Teaching python (programming) to children

Andrew Dalke dalke at dalkescientific.com
Mon Nov 12 22:10:41 EST 2001


David Andreas Alderud:
>Depends on the audience I guess, people who are interested in
>programming tend to be interested in how the computer works and
>how to write efficient programs.

When I started programming I didn't know how the hardware worked.
Nearly 20 years later, I still don't know.  Frankly, I know just
enough to say things like "dopants", "Fermi surface" and "binary
logic gate" then handwave up to the C view of the system.

I tried learning the peek/pokes people used for performance and
gave up because it didn't make sense to me.  I've written perhaps
500 lines of assembly in my life.

>Things like dictionaries are good for non-programmers to get things done,
>it's good for a simple solution but can not be transformed in a way that
BST
>are simply turned into an R\BST when the requirements change.

I still use dictionaries, heavily.  For commentary, see

http://aspn.activestate.com/ASPN/Mail/Message/python-Tutor/538598


>Again, depends on what kind of view one has of teaching and learning, my
>view is that the students should teach them selves, and that is best done
in
>Ada.

I taught myself programming.  I learned with BASIC, which effectively
had two data types: number and text.  I didn't know the difference
between an integer and a real (they're just numbers, right)?  Eg, I
recall wondering why I couldn't stick things into an array at position
arr(1.2) -- why was that the same as arr(1)?

This from a person whose first non-trivial code was a program to
compute gcd and lcm.  It wasn't until I was 16 when I started using
QBASIC where I could specify data types, and I did so only *after*
I wrote the code and wanted the performance.

Ada, as I recall, doesn't have that flexibility.  So I figure it
would have been that much harder for me to figure things out.

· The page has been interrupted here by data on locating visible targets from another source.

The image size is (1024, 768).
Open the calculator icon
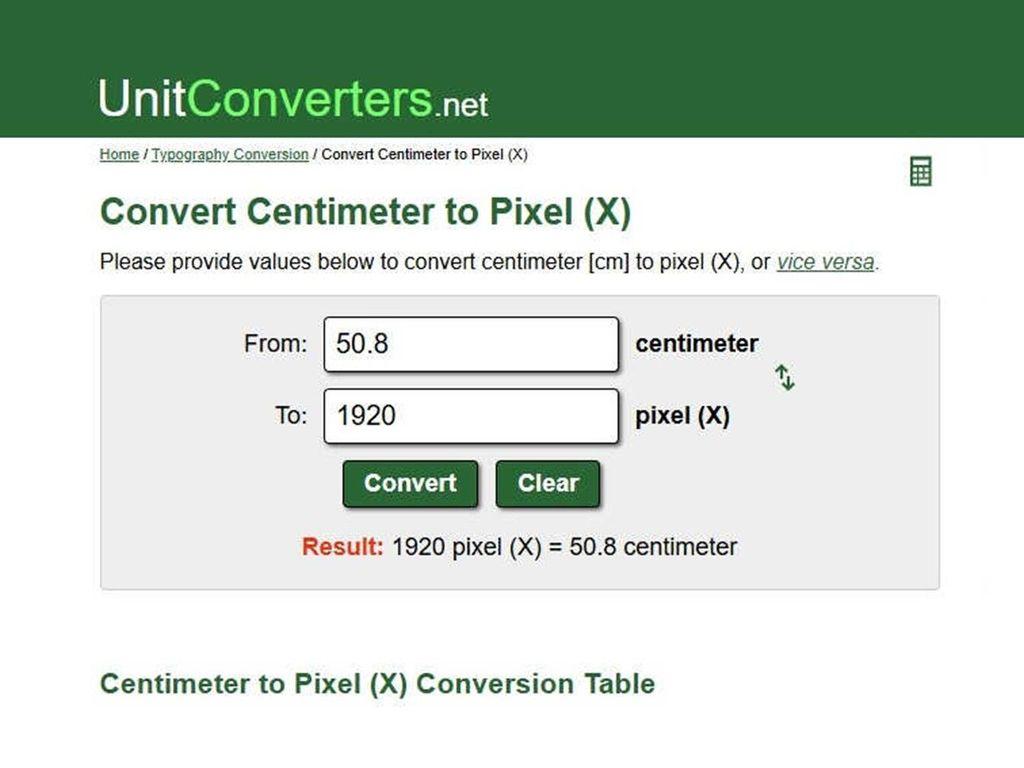pos(920,171)
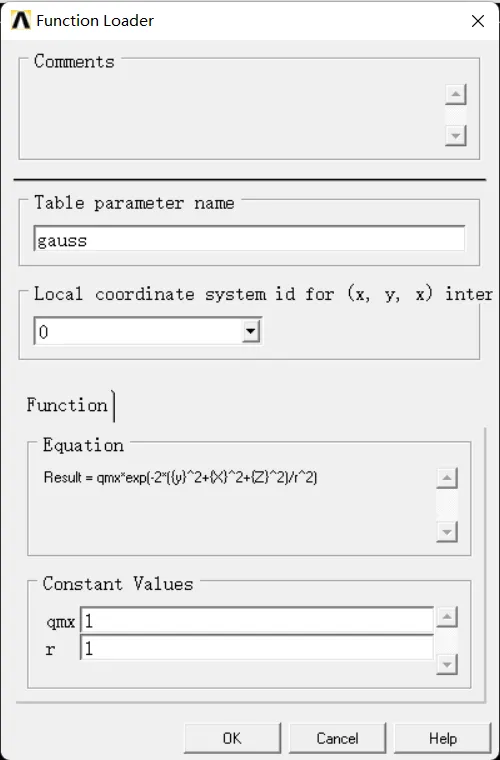Viewport: 500px width, 760px height.
Task: Click the Equation scroll up arrow
Action: click(x=447, y=478)
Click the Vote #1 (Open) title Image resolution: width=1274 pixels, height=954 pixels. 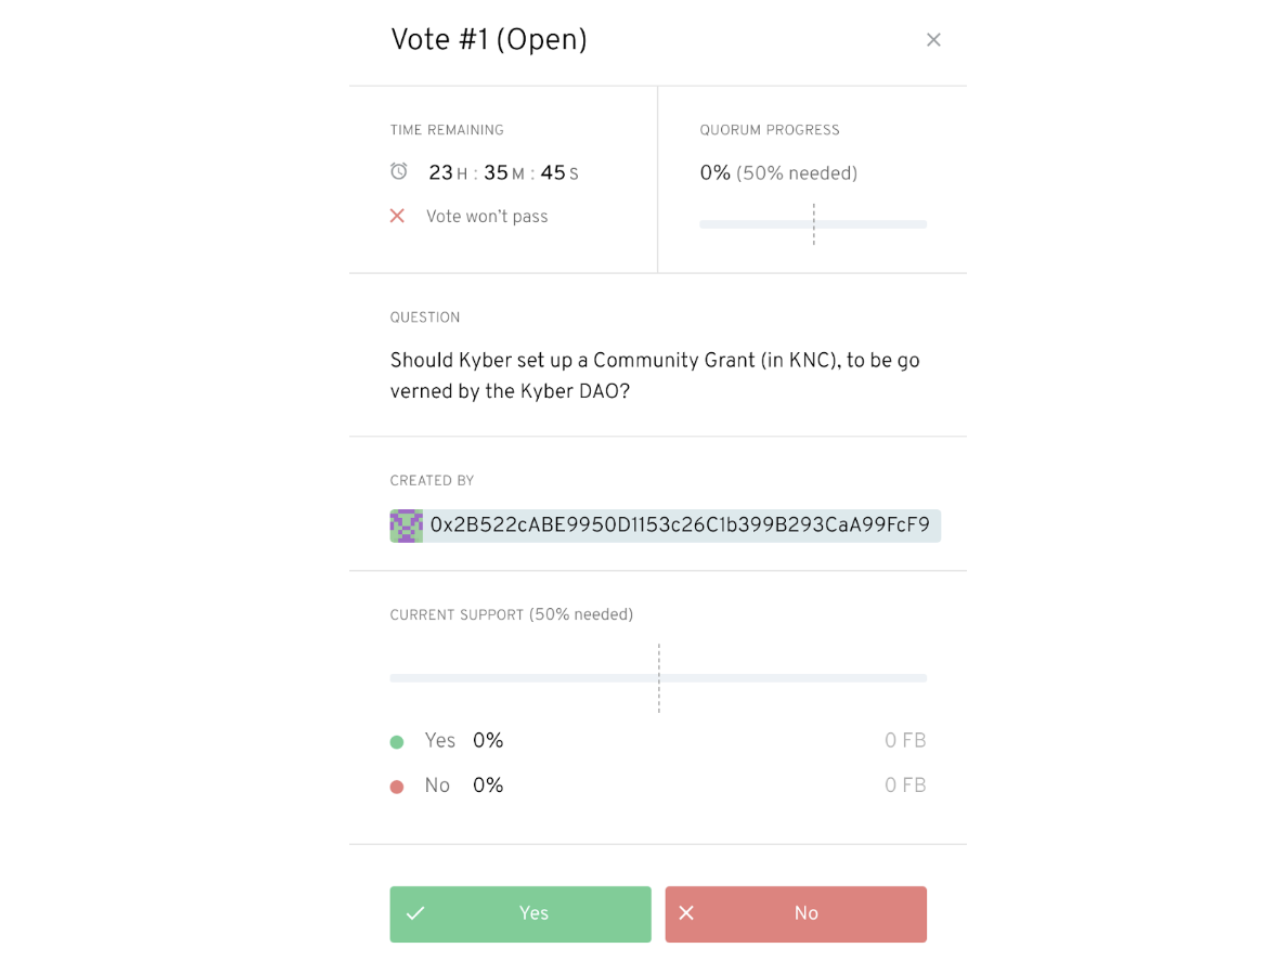[x=489, y=40]
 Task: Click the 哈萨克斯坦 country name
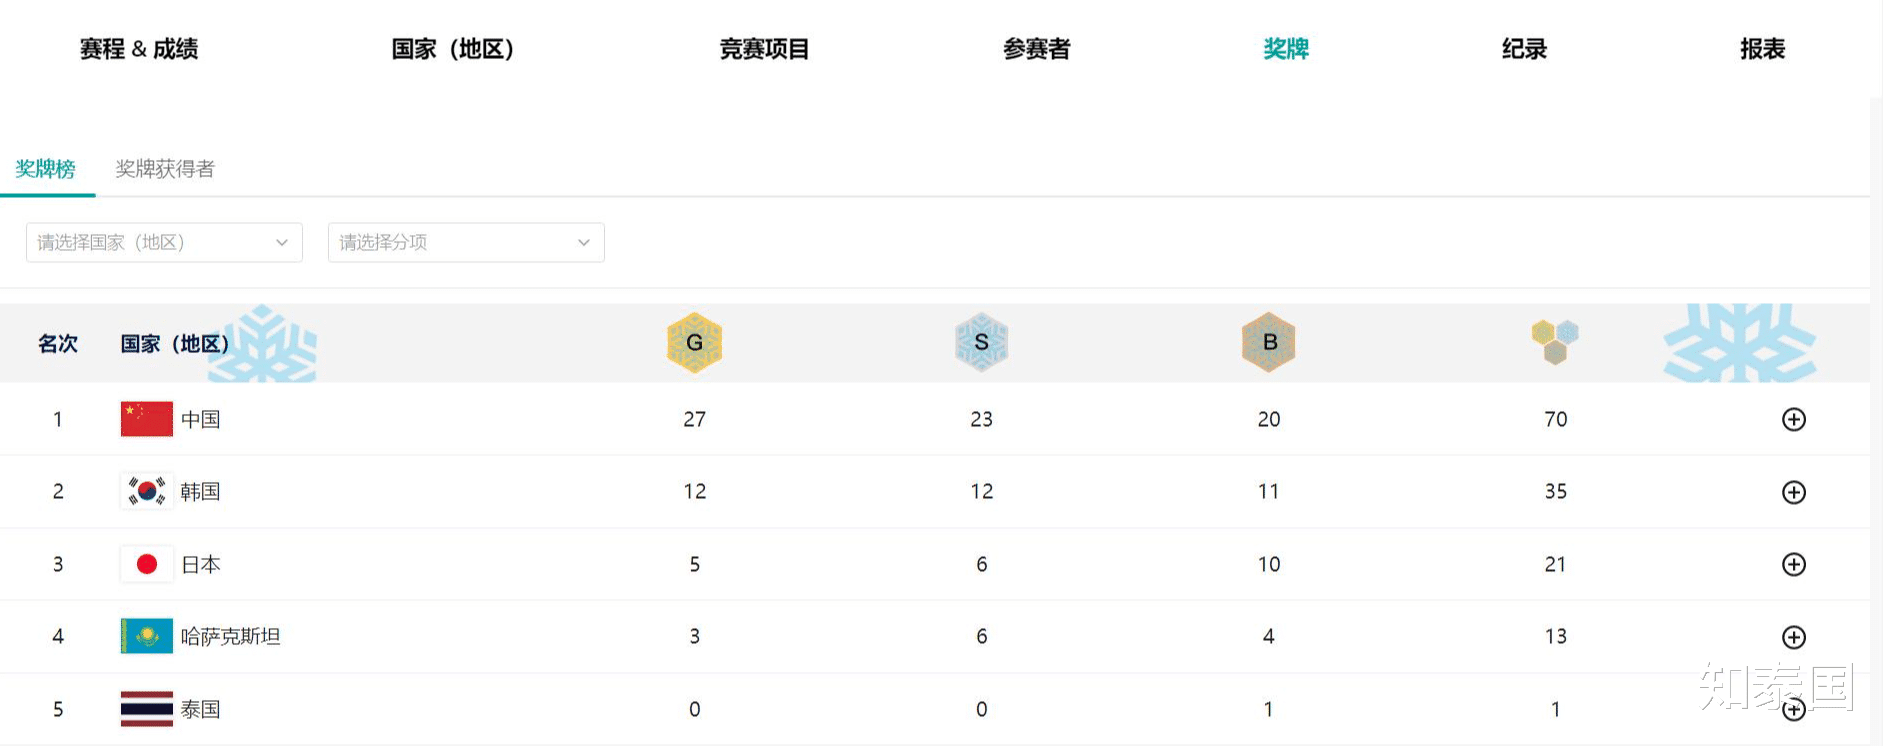[230, 637]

Part of my job now is getting research scientists to figure out
that programming is fun.  These are people usually with a PhD in
chemistry, physics or biology who have had a bit of C or FORTRAN
training and on-the-job learning of shell programming.  I've
seen them learning different languages (C, C++, Tcl, Perl, Python,
and a slew of domain specific languages).  Of those, Tcl and Python
make the most sense to them.  Things like the interactive mode,
strong dynamic typing, exceptions, gc, readability, and a practical
view of the world make things easy enough for them.  Of those,
Python is the only one that programmers also enjoy.  So I code
in Python.

I can't imagine teaching them Ada.  I've read through an Ada
primer.  It didn't give me anywhere near the joy that reading the
Python tutorial gave me.

Though 'tis true, they aren't children, so I've strayed off topic.
I can't imagine learning Ada on my own in 7th grade.  I could
have done Python, except I would have needed a better editor than
Python's current text version.  BASIC with line numbers
makes it possible to edit a single line of code.

Not sure about the current IDEs either.  I heard one talk where
the presenter chose Tcl (withone of the object extensions) over
Python because it was easier for her coworkers to change a single
method interactively, rather than having to reload the whole
module, with all the trickiness that entails.